Saturday, January 05, 2008
Jumble sales, sadly, are not what they used to be. When I was about twelve, and my friend Penny first suggested I accompany her to a jumble sale, I was horrified, like the good lower-middle-class girl I was meant to be. But not half as horrified as my mother was when I came back, completely hooked, and with loads of rather indiscriminately chosen old clothes. I was just amazed at how much could be acquired for so little money, and at the treasures that people threw away. I also honed pushing and elbowing skills that have stood me in good stead in numerous situations since.

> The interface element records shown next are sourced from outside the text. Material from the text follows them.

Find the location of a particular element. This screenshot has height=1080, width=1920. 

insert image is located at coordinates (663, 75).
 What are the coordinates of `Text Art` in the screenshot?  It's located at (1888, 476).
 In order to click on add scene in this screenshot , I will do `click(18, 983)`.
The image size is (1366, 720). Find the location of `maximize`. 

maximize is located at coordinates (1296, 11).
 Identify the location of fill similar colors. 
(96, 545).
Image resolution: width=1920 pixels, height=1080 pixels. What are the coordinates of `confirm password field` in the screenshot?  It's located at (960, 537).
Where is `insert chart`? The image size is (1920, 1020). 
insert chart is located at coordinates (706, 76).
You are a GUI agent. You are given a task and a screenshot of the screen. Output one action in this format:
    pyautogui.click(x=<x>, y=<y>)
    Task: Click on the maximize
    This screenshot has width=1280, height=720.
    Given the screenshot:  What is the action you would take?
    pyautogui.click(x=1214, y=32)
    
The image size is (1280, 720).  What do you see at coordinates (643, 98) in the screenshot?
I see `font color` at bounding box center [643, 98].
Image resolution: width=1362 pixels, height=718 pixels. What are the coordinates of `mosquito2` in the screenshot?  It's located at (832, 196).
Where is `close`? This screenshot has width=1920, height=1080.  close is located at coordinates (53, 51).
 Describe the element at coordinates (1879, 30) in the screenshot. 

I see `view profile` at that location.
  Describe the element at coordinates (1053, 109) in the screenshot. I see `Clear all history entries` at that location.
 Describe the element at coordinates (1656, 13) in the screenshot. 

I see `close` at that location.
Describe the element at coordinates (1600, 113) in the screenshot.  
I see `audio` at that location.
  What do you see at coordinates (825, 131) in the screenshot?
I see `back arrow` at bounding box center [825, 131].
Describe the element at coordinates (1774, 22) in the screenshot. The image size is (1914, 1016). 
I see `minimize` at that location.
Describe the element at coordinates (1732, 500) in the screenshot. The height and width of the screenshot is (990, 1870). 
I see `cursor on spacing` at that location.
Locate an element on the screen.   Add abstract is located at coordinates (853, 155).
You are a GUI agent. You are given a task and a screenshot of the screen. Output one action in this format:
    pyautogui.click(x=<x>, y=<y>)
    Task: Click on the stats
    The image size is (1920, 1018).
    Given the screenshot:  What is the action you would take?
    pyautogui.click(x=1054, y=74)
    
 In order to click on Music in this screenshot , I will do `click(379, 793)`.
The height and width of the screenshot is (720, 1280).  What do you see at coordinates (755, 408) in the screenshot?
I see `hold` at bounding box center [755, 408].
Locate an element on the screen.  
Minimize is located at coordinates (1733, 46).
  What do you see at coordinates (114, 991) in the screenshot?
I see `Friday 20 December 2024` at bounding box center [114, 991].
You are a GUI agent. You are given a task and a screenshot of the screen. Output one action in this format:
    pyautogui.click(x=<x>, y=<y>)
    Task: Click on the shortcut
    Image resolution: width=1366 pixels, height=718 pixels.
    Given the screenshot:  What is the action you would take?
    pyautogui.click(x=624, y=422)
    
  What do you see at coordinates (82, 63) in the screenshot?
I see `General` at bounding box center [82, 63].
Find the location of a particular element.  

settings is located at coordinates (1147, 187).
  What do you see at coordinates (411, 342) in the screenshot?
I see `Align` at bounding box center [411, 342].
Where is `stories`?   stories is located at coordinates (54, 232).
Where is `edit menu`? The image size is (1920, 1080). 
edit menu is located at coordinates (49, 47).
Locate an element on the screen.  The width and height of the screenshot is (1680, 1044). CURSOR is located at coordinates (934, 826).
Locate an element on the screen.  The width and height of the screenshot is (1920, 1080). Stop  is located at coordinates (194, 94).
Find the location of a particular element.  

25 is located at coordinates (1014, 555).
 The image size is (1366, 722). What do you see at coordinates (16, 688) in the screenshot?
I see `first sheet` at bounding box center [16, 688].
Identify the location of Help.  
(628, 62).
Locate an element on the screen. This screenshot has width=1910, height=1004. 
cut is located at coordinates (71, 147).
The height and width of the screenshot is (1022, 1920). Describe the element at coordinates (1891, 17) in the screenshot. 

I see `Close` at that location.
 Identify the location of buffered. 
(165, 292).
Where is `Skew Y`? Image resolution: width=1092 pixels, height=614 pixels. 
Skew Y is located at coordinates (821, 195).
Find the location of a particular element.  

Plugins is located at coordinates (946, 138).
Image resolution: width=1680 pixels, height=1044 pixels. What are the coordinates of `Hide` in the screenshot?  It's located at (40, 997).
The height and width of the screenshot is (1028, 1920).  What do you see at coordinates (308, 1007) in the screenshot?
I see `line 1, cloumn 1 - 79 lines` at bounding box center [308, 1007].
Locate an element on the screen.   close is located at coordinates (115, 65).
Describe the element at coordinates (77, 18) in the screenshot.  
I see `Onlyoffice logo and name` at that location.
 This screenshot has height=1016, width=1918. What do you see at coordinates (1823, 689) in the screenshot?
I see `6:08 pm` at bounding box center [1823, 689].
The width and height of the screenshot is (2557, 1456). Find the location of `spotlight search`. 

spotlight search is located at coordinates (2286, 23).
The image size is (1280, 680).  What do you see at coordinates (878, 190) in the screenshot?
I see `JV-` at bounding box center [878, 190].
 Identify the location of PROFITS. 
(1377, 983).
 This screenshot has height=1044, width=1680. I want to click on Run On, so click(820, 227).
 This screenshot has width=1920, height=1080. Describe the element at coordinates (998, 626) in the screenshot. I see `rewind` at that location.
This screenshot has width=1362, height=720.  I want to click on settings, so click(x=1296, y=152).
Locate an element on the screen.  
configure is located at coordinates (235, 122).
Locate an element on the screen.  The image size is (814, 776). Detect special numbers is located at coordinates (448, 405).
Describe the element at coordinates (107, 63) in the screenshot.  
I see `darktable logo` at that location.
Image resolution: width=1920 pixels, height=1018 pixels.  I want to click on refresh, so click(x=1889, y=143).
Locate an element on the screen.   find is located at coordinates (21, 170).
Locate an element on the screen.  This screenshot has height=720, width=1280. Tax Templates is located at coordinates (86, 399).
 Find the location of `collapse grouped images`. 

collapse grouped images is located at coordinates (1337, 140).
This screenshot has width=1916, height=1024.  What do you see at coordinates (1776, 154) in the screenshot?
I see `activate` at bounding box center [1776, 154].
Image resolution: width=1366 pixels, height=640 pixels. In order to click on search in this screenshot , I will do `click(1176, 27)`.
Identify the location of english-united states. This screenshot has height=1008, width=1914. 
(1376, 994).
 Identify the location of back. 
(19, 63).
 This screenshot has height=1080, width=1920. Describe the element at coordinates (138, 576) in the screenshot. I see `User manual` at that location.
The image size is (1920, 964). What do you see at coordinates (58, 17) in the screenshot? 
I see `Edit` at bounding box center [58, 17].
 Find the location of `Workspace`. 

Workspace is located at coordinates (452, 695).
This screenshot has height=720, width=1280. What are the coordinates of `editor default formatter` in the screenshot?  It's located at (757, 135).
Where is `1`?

I continued going on and off from then on, and took it up really seriously again about fifteen years ago. This time it was my turn to take a horrified Jim and get him hooked. More discriminating now, we have got some lovely things over the years, for house, boat and selves. For a few years we were going to at least one, and sometimes two or even three jumbles every Saturday; we planned our weekend around the announcements in the local paper. Then we got a boat and had something else to do at weekends, and also gradually began to notice that jumble sales were becoming fewer, and the stuff at them less worth going for. The general consensus is that the rot started to set in with the rise of car boot sales, but not everyone wants to stand in a cold car park for four hours to make a few quid, and many were still happy to have some local cause come and take their cast-offs away. I think it's probably Ebay that's had more effect - the car boot without standing in the cold. Also charity shops - no waiting for the stuff to be picked up, just drop it off at a local shop. And, more recently still, Freecycle - which is a great idea, and we're using it a lot ourselves to get rid of stuff because it's so quick and you know the stuff's going to someone who wants it (and you get to meet lots of nice people).
But there will always be things, surely, that only I could want? Like, for example, a very small patchwork bedspread made from scraps of 1950s curtains ... well, I certainly found a good home for it.